## [Reading text]
━━━
Ernie Barnes: A Retrospective 👀

600 State Dr., Los Angeles, CA 90037
May 09, 10 AM - 5 PM — ends Sep 08, 2019
The California African American Museum (CAAM) announced today that it will present an exhibition that examines the life, art, and popularity of Ernie Barnes, who created some of the twentieth century’s most iconic images of African American life. Ernie Barnes: A Retrospective will be on display from May 8–September 8, 2019.

George O. Davis, Executive Director of CAAM said, “We are honored to present the work of Ernie Barnes and to tell the fascinating life story of this artist and athlete. He was a child of the segregated south who came to call Los Angeles home.”

For fans of 1970s American television, Ernie Barnes’s (1938–2009) painting The Sugar Shackis likely familiar. The 1976 work depicting a dance scene—which was the cover art for Marvin Gaye’s album I Want You—achieved cult status by regularly appearing on the hit sitcom Good Times, inspiring a community of television viewers who discussed it after each episode.
━━━
## [Listed records]

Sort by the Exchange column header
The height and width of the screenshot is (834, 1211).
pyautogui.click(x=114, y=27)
━━━
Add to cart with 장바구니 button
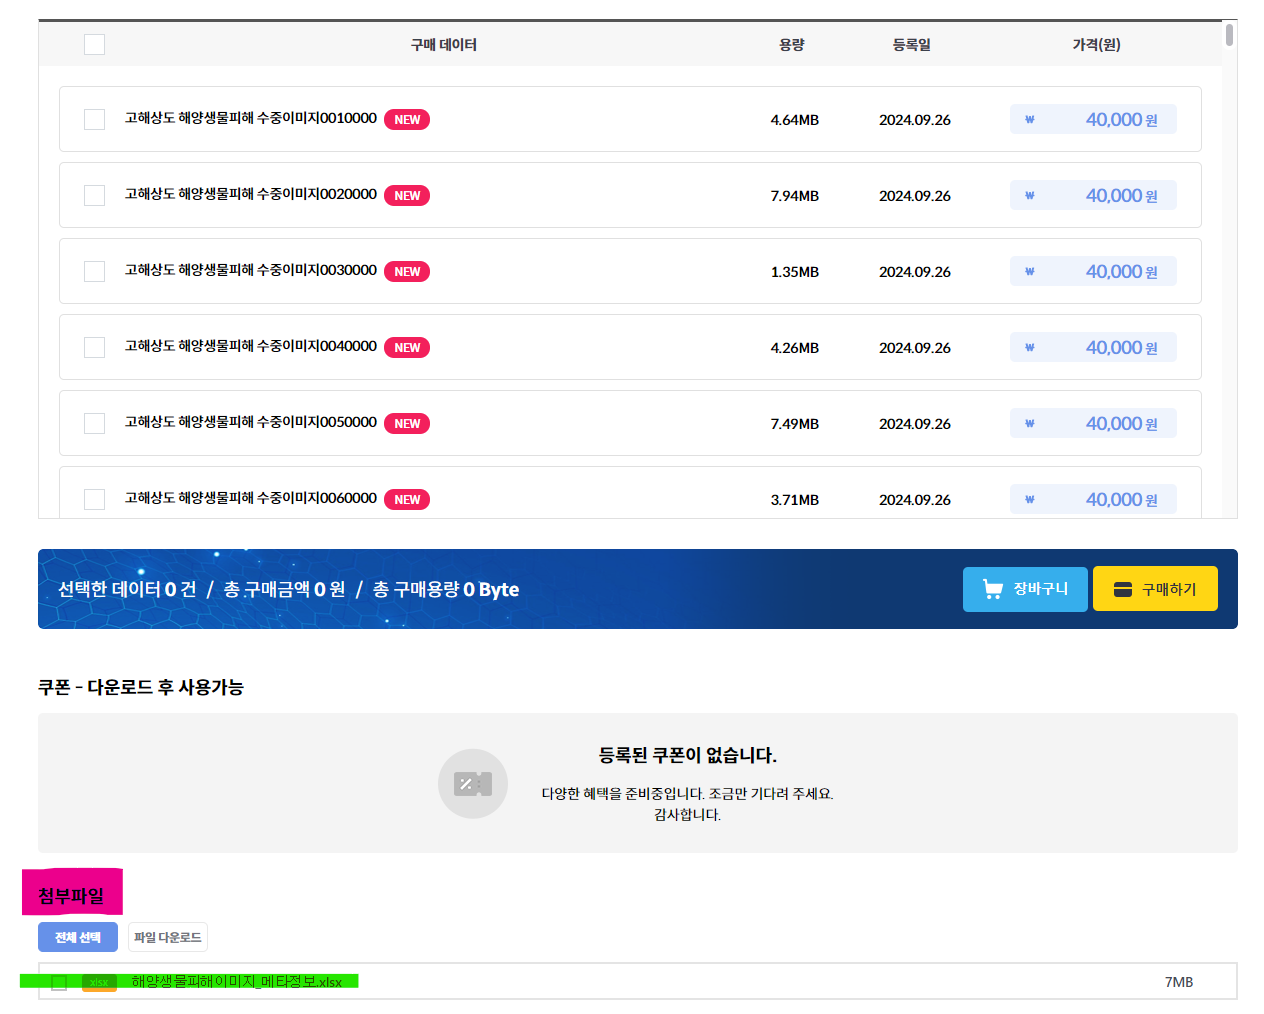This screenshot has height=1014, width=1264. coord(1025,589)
━━━
## [Problem to solve]
In the exhibition announcement about Ernie Barnes, which album used The Sugar Shack as its cover art? Use only the exhibition announcement to answer, not the rows.

## [Worked solution]
Marvin Gaye's album I Want You.